Van Assche stressed his results were not affected by other factors that could influence voter behaviour.
"Importantly, the relationship between voter behaviour and turnout remained true even when we took into account the 'usual suspects' that can have an effect - the president being available for reappointment, the incumbent president being elected or not, presidential approval ratings, whether the president's party had a majority in Congress during the two last years, and change in state gross domestic product (GDP), amongst others."
The politics of... algae
While single-celled organisms typically only make it into political discussion during insults, it turns out that modelling their behaviour may give researchers a better handle on how political movements survive and spread.
In a new study, researchers have modelled systems where strategies or ideologies compete for members.
By varying the extent to which members of a given system worked offensively or defensively, trying to convert individuals to their "side" or trying to keep similar individuals, they found some general principles that may begin to explain how differing strategies play out.
"The original angle for this was not a political slant. It was actually algae," said study author Eric Libby, a unicellular microbes researcher at the US-based Santa Fe Institute.
But, he noted, "I think that the political handle on this is probably more intuitive."
At first, the researchers had been looking at how algae evolve differing complex life cycles, such as which nutrients to absorb.
But after a working group with their collaborators, they saw it might help explain dynamics in a population where two groups compete for resources - in this case, voters.
In the original simulation model developed, which included just two distinct groups, individuals displaying one ideology might adopt the other if they were around enough people with the opposite beliefs seeking to influence them.
Over time, the researchers found that when two competing ideologies squared off with predominantly offensive strategies, many individuals would convert from one side to the other, and both parties would persist.
Meanwhile, when both ideologies were more defensive, rather than leading to a stalemate, the less defensive group disappeared entirely, as a small initial loss would ultimately be amplified.
A 50/50 offence-defence mix was found to be the best strategy.
But when a third party was added to the mix, the winning strategy was one that used a level of offence higher than one opponent but lower than the other - and there was no single best strategy.

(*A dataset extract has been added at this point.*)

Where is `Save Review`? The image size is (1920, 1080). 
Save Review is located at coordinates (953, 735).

"If you have multiple strategies competing, there doesn't seem to be an optimal solution," Libby explained.
"It really depends on who else you're competing against."

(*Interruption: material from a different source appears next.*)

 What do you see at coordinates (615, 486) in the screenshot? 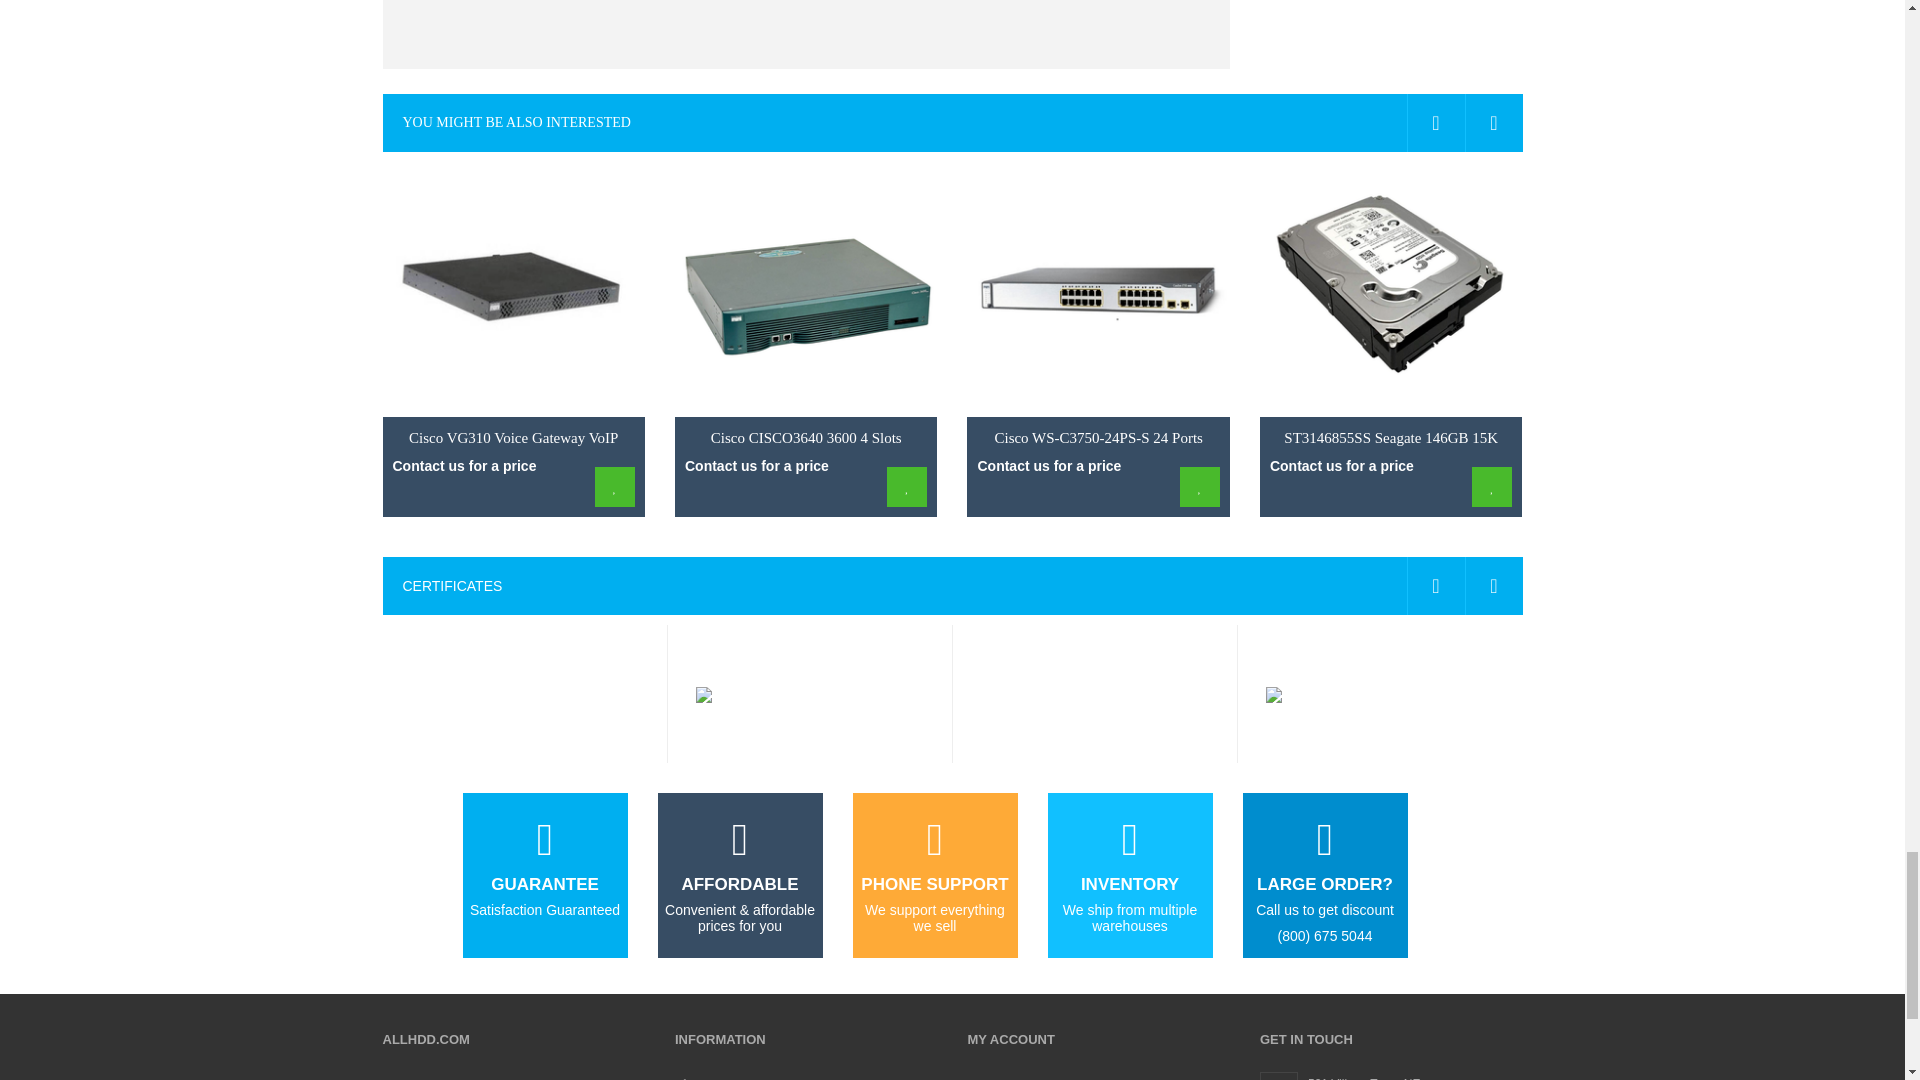
I see `Add to Wishlist` at bounding box center [615, 486].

Blue-eyed people share a common ancestor
Scientists have tracked down a genetic mutation which took place 6-10,000 years ago and is the cause of the eye colour of all blue-eyed humans alive on the planet today.
"Originally, we all had brown eyes," explained Professor Hans Eiberg, of the University of Copenhagen.
"But a genetic mutation affecting the OCA2 gene in our chromosomes resulted in the creation of a switch which literally turned off the ability to produce brown eyes."
The OCA2 gene codes for the so-called P protein, which is involved in the production of melanin, the pigment that gives colour to our hair, eyes and skin.
The "switch," which is located in the gene adjacent to OCA2 does not, however, turn off the gene entirely, but limits its action to reducing the production of melanin in the iris - effectively "diluting" brown eyes to blue.
The switch's effect on OCA2 is therefore quite specific: and If the gene had been completely destroyed or turned off, human beings would be without melanin in their hair, eyes or skin colour - a condition known as albinism.
Variation in the colour of the eyes from brown to green can all be explained by the amount of melanin in the iris, but blue-eyed individuals only have a small degree of variation in the amount of melanin in their eyes.
"From this we can conclude that all blue-eyed individuals are linked to the same ancestor," Eiberg said.
"They have all inherited the same switch at exactly the same spot in their DNA."
Brown-eyed individuals, by contrast, had considerable individual variation in the area of their DNA that controls melanin production.
Eiberg and his team examined mitochondrial DNA and compared the eye colour of blue-eyed individuals in countries as diverse as Jordan, Denmark and Turkey.
His findings are the latest in a decade of genetic research, which began in 1996, when Eiberg first implicated the OCA2 gene as being responsible for eye colour.